Selenoproteins open new strategies for treating certain cancers in children

Selenoproteins are crucial for several biological functions, including the breakdown of harmful substances, immune system support, and regulating metabolic processes. However, in specific contexts, these proteins can be misused and shield cancer cells from death. One such protein, glutathione peroxidase 4 (GPX4), is vital in supporting cellular protection and cancer cell survival.

“This protective property of GPX4 creates a significant challenge for standard cancer therapies, as its activity has been shown to promote survival of drug-tolerant states,” says Professor Pedro Friedmann Angeli, chair of Translational Cell Biology at the University of Würzburg (JMU), Germany.

“But if we can inhibit GPX4 production, we may be able to target and destroy cancer cells.
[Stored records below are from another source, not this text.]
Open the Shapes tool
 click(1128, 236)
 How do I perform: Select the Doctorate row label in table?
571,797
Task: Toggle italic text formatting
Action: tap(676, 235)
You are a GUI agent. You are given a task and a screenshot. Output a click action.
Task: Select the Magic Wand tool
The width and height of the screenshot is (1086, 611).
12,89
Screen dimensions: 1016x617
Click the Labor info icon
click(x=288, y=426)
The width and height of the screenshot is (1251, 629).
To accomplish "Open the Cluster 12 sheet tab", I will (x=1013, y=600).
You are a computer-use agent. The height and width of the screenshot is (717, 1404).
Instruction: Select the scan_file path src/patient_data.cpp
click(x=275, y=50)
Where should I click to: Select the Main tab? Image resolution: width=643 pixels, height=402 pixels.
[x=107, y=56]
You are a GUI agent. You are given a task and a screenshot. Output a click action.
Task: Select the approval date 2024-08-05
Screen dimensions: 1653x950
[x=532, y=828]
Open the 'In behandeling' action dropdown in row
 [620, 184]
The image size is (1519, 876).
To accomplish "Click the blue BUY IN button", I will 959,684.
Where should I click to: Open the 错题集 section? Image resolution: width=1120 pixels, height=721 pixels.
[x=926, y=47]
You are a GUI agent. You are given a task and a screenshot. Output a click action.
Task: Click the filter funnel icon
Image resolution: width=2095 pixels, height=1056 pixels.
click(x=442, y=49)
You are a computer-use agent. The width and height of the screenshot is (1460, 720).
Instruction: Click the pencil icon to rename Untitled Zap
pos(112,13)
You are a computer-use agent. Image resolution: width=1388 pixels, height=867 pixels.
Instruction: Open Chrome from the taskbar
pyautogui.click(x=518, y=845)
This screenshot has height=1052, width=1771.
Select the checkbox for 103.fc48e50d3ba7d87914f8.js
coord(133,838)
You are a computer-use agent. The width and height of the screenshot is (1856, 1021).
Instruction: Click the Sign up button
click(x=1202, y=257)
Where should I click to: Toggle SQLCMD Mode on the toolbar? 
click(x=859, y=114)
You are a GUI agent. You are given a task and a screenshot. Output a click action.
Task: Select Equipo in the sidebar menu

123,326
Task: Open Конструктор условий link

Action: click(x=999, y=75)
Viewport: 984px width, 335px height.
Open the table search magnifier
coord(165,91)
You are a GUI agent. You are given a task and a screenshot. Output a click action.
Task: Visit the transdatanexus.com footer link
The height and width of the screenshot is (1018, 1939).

This is particularly promising for treating neuroblastoma, which primarily affects children.”

Together with researchers from the Heidelberg Institute for Stem Cell Technology and Experimental Medicine led by junior group leader Hamed Alborzinia, Friedmann Angeli’s team is therefore focusing on research into the inhibition of enzymes that promote selenocysteine insertion into selenoproteins.

The paper is published in the journal Molecular Cell.

“Until now, we only knew of one enzyme, selenocysteine lyase (SCLY), which was responsible for releasing the selenium atom from selenocysteine,” explains Zhiy Chen, a Ph.D. student in Friedmann Angeli’s team and first author of the study.

“Our research has now identified an unforeseen pathway that requires the enzyme, peroxiredoxin 6 (PRDX6), which can sustain selenoprotein production without SCLY.”

Through cutting-edge techniques such as mass spectrometry and CRISPR-Cas9-based functional genomics, the research team discovered that PRDX6 binds directly to selenium and acts as a transporter, or “shuttle,” for the trace element, enabling the production of new selenoproteins. The study also demonstrated that inhibiting PRDX6 could impair cancer cell survival, especially in neuroblastomas, offering a new potential therapeutic target.

Interestingly, the team found that although PRDX6 can compensate for the absence of SCLY, it lacks the specific activity present in SCLY required to remove the selenium atom from its precursors. Friedmann Angeli’s group aims to investigate which other proteins collaborate with PRDX6 to maintain selenium protein synthesis. Additionally, the development of molecular inhibitors targeting both SCLY and PRDX6 is on the horizon, aiming to better hinder cancer cell growth.

The study was collaborative, involving partners from the University of São Paulo in Brazil, the Institute of Stem Cell Technology and Experimental Medicine in Heidelberg, and the German Cancer Research Center (DKFZ).